- _GOAL_: Print the material below word for word, with the pictures left out.

Item-finding records
::::
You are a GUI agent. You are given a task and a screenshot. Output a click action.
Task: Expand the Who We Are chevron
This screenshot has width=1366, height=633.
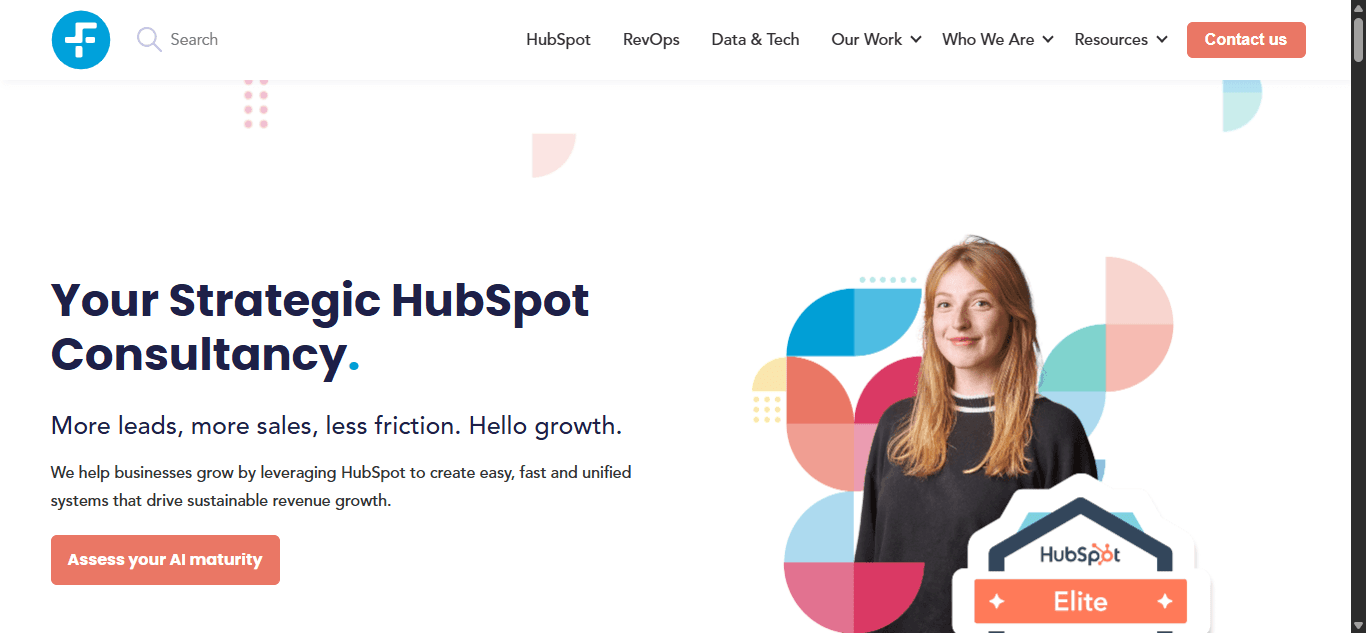(1048, 40)
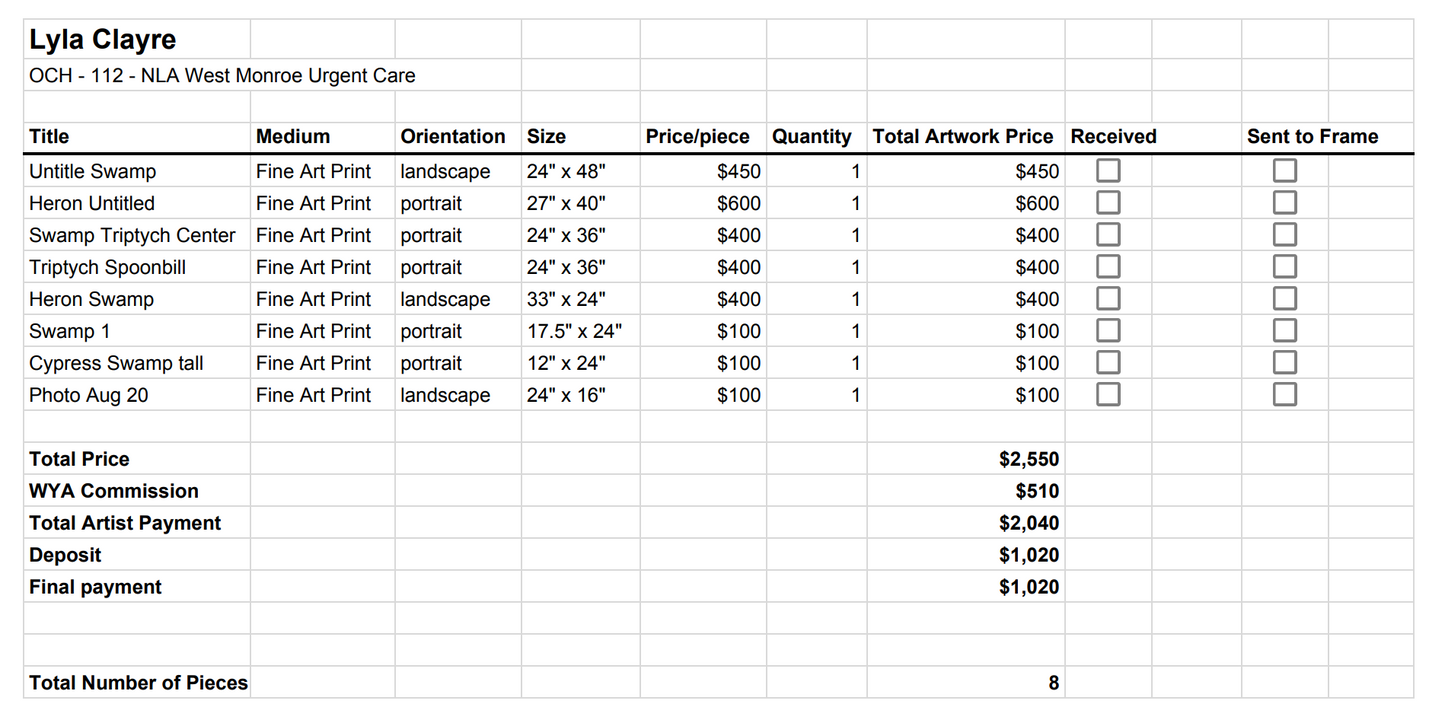The image size is (1445, 726).
Task: Click the Total Number of Pieces label
Action: [138, 683]
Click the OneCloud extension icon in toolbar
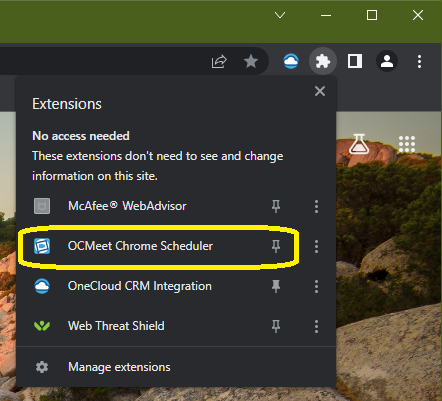 tap(291, 61)
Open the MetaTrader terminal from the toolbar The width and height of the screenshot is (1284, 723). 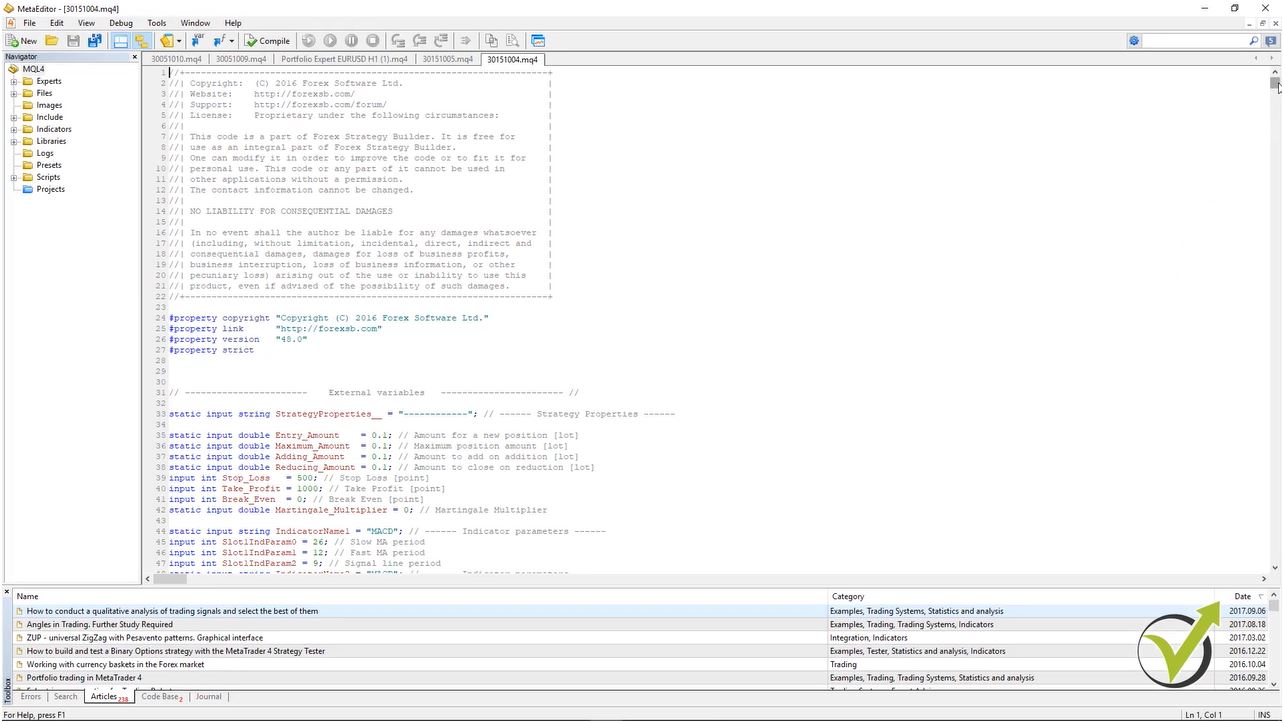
::::
- _RESULT OF THE TASK_:
You are a GUI agent. You are given a task and a screenshot. Output a click action.
Task: Expand the Who We Are chevron
This screenshot has width=1366, height=633.
(1048, 40)
The image size is (1445, 726).
Task: Click the Total Number of Pieces label
Action: [138, 683]
Click the OneCloud extension icon in toolbar
 tap(291, 61)
Open the MetaTrader terminal from the toolbar The width and height of the screenshot is (1284, 723). 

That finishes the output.